WHAT NEEDS TO BE DONE:
Can you set down, character for character, everything in the variant-calling text from "ANNOVAR was used" down to "muTect (Somatic SNV)"?

PROVIDED PASSAGE:
____

Somatic indels were detected using Strelka and Mutect2. Only indels agreed upon by both tools were retained. A minimum of 5 variant-containing reads and VAF>=0.04 in the tumor were required for mutation calling. Any indel appearing in more than 1 of the PoN samples was filtered.
ANNOVAR was used to annotate VCF (Variant Call Format). In order to ensure that no candidate driving mutations were mistakenly removed by the post-processing filtering, previously implicated cancer genes candidate mutations were manually reviewed using IGV.
muTect (Somatic SNV)
java -Xmx12G -Djava.io.tmpdir=<outdir> -jar muTect.jar \
-T MuTect \
-rf BadCigar \
-dt NONE \
--reference_sequence <reference.fa> \
--cosmic <cosmic.vcf> \
--dbsnp <dbsnp.vcf> \
--input_file:normal <normal.final.bam> \
--input_file:tumor <tumor.final.bam> \
--vcf <sample.muTect.call.vcf> \
--out <sample.muTect.call_stats.out> \
>/dev/null
muTect2 (Somatic SNV/INDEL)
java -Xmx12G -Djava.io.tmpdir=<outdir> -jar GenomeAnalysisTK.jar \
-T MuTect2 -rf BadCigar -dt NONE \
--reference_sequence <reference.fa> \
--input_file:normal <normal.final.bam> \
--input_file:tumor <tumor.final.bam> \
-o <sample.muTect2.call.vcf> \
--dbsnp <dbsnp.vcf> \
--cosmic <cosmic.vcf> \
>/dev/null
Strelka (Somatic SNV/INDEL)
configureStrelkaWorkflow.pl \
--tumor=<tumor.final.bam> \
--normal=<normal.final.bam> \
--ref=<reference.fa> \
--config=<strelka_config.ini> \
--output-dir=<outdir/build> && \
make -C <outdir/build> -j 8
We used funseq2 to detect recurrent noncoding mutations. The mutation data from 206 tumors were used as bed input files and the expression data from 139 pairs of RNA-seq was also used.
# SOFTWARE
module load R/3.3.3
module load r-modules/3.1.2 # for DESeq
module load bedtools/2.27.1 # for intersectBed fastaFromBed
module load kentsrc/20170117 # for bigWigAverageOverBed
module load htslib/1.6 # for tabix
module load perl/5.20.3 # for funseq.pl
module load perl-modules/5.20.3 # for Perl package Parallel::ForkManager
funseq2.sh -f <tumor1.mutation.bed>, ... ,<tumorN.mutation.bed> \
-inf bed \
-nc \
-o <out_dir> \
-exp <expression matrix> \
-cls <sample class> \
-exf raw \
-p 24

____

DATASET EXTRACT:
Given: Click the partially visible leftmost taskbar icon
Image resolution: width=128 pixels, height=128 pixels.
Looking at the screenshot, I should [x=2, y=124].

____

SOLVED EXERCISE:
ANNOVAR was used to annotate VCF (Variant Call Format). In order to ensure that no candidate driving mutations were mistakenly removed by the post-processing filtering, previously implicated cancer genes candidate mutations were manually reviewed using IGV.
muTect (Somatic SNV)